Suicide were one of the very first to coin the term “punk” to describe what they were up to, back in 1971. The famously abrasive duo of Alan Vega and Martin Rev, vocals and synths, respectively, created a definitive visual template for post-punk electro-pop groups while, at the same time (and most especially on their debut album) making some of the most exciting music of the Seventies. Rev's looping drones battered, like Phil Spector, the Stooges and Faust moulded into a relentless assault, while Vega intoned echoing lyrics in the fashion of a man terminally spooked. Tonight, then, was to be a celebration – in the form of a tongue-in-cheek ecclesiastical “service” – of a band who rarely appear live in the UK.
It was an evening of two parts with an interval, in front of a capacity crowd despite the tube strikes. Both halves opened with The Feral Singers, a 12-person choir making deranged noises, hooting, grunting and shrieking. They were an apt opener. Part one was introduced by punk raconteur Henry Rollins who gave affectionate tribute to his heroes, gushing and warmer than his dour reputation might suggest. Then it was into the music. The set-up throughout the night saw collaborator Finlay Shakespeare working a massive bank of analogue kit at the back of the stage while Rev hammered a Korg synth at the front. He didn’t really play it, just banged his hands at the keys creating wooshing washes of white noise, with the actual tunes mostly on pre-sets. He and Vega both started with mini-solo sets entitled, respectively, Stigmata and It.
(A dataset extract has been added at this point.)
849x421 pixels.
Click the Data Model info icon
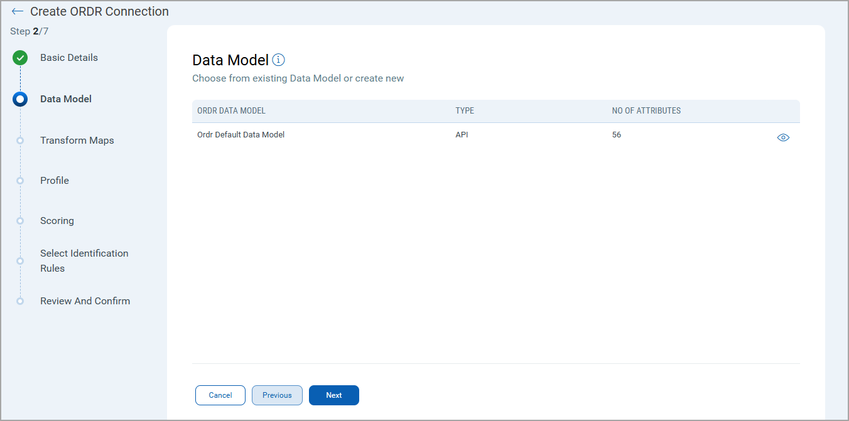click(x=279, y=60)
Rev fired out backing tracks at the press of a button, but most of it wasn't recognizable material
Rev, clad in skin-tight black spandex trousers and waistcoat with trademark space-shades in place, revelled in a messy electronic simulacrum of pre-Beatles pop styles, with three female backing singers. Vega, looking extremely frail from the start, with a silver ball-topped walking stick and a throne-like chair to perch in when he felt knackered, shouted threateningly through a set of industrial techno-noise, accompanied by his wife Liz Lamere and son Dante. It was all a bit haphazard but aggressively so and appeared to be setting the stage for a killer main course.
Unfortunately such hopes were not to be fulfilled. The second half saw Vega, a 77-year-old man who had a heart attack and a stroke in 2012, barely perform at all. He tottered about the stage like someone who should be tucked up in bed, hardly contributing, mumbling and grunting the odd word here and there.
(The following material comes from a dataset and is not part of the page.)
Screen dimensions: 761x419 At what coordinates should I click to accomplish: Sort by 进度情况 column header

Rev fired out backing tracks at the press of a button, but most of it wasn't recognizable material. At one point, he told us we were listening to the terrifying psychopathic drama of "Frankie Treadrop”, but there was no sonic clue that this was the case. Meanwhile Vega, kept disappearing, looking like a bemused soul who’d prefer to be anywhere else but here. When Henry Rollins walked on to sing along on the classic “Ghost Rider”, Vega seemed to be staring him down, or into space, or who knows what was going on. Rev kept coaxing him and suggesting, “Come on, Alan, sing it,” but it was beyond the frontman. The audience was up and dancing, a mass of hope, but still Vega kept vanishing and by the time a grey-suited, stick insect thin Bobby Gillespie popped up for an encore of “Dream Baby Dream”, no-one seemed to know what was going on. The whole thing fizzled out half an hour before it’s intended finishing time.
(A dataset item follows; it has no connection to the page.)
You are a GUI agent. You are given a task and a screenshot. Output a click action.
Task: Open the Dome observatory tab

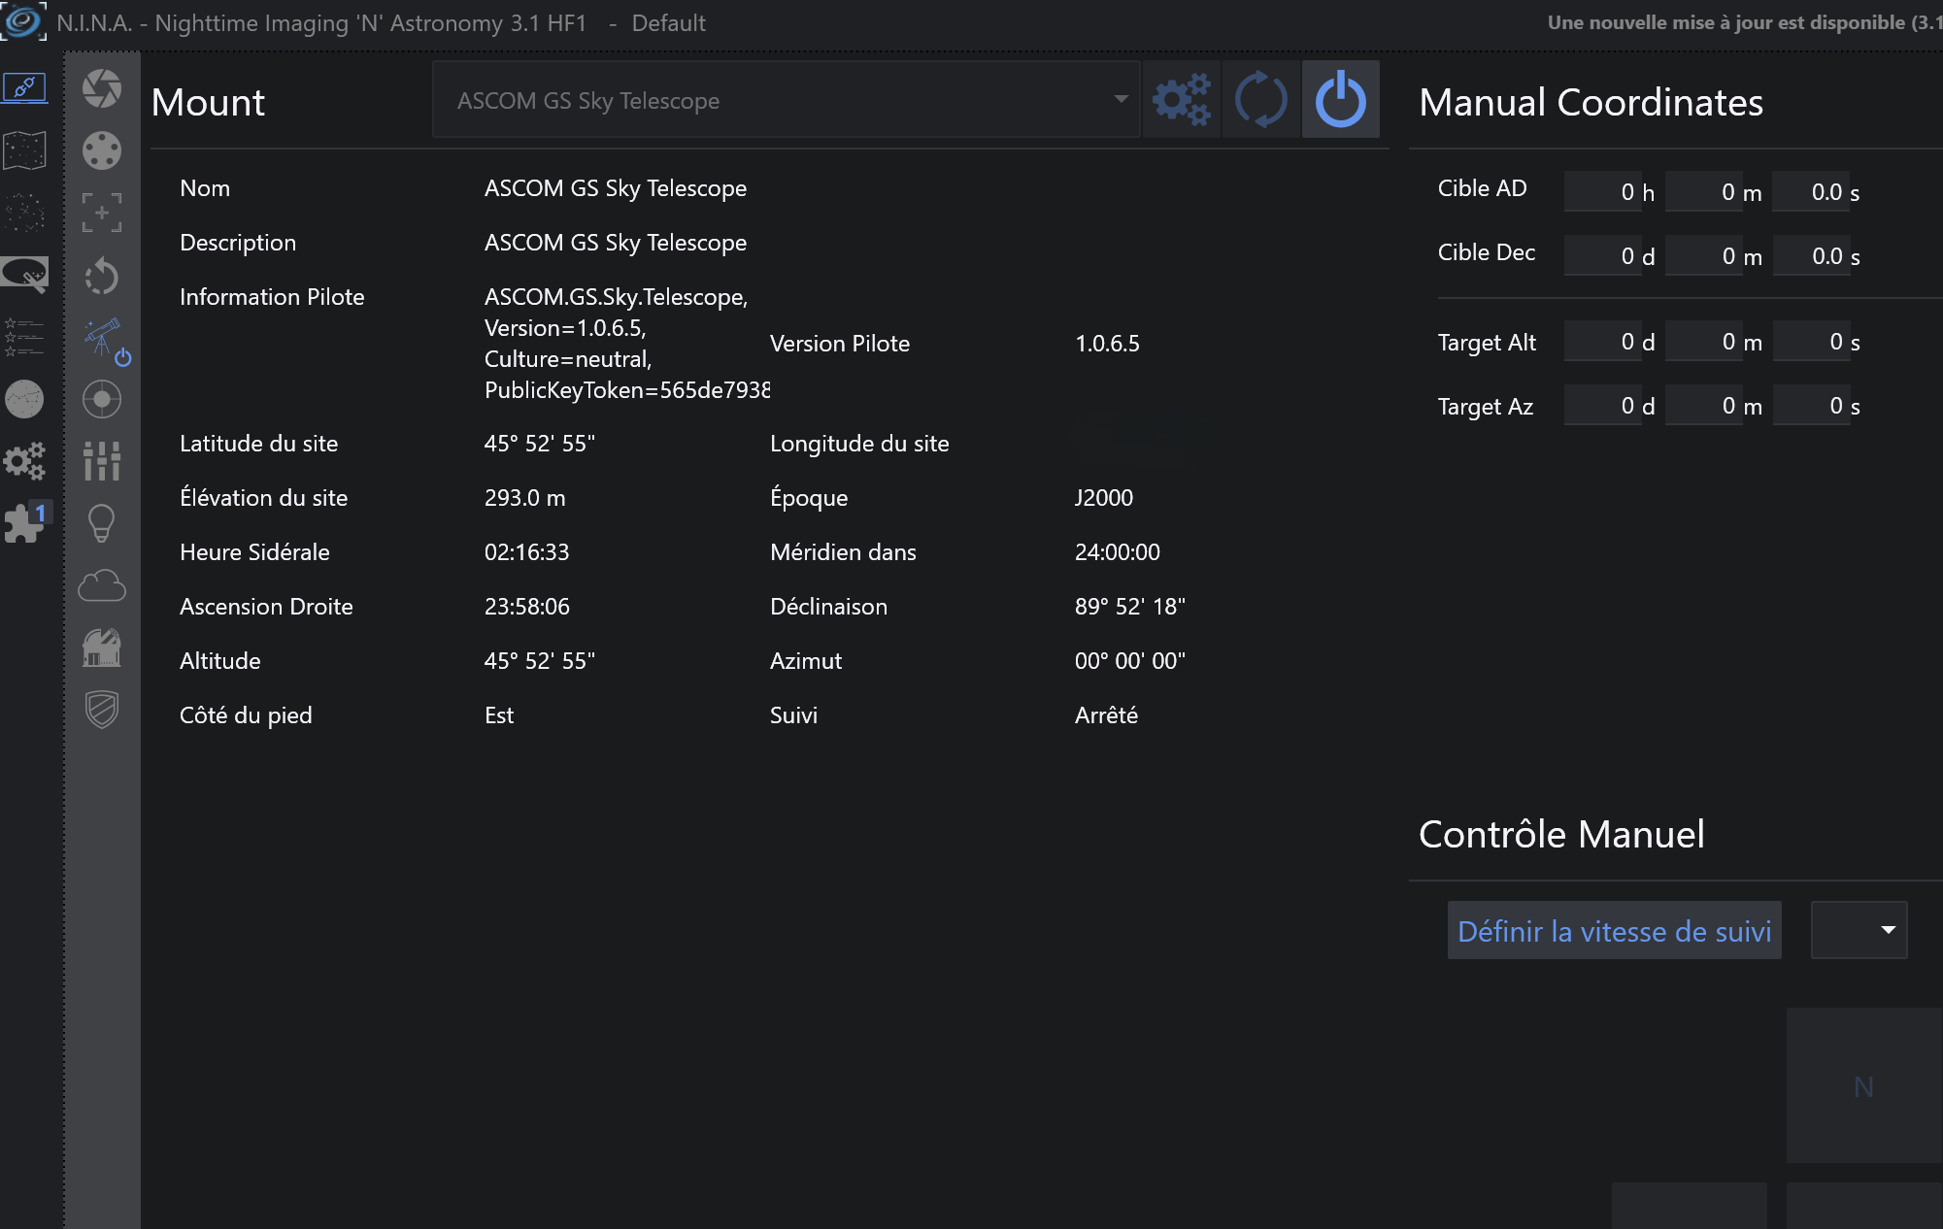pos(101,648)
When Rollins introduced them he emphasised how Suicide revelled in unrehearsed, living-in-the-moment performance and, certainly, when I saw them years ago, while they weren’t very enjoyable, they seemed a wilfully perverse art experience. It was their choice to be the way they were. Not anymore. I am assured that as recently as 2011, this band were doing white hot shows upon occasion. Tonight, however, seemed like the end of the road. It was, it gives me no pleasure to say, a sad shambles. Go and listen to that first (or second) album and forget all about this evening. There, in amber forever, are songs whose raw power is timeless.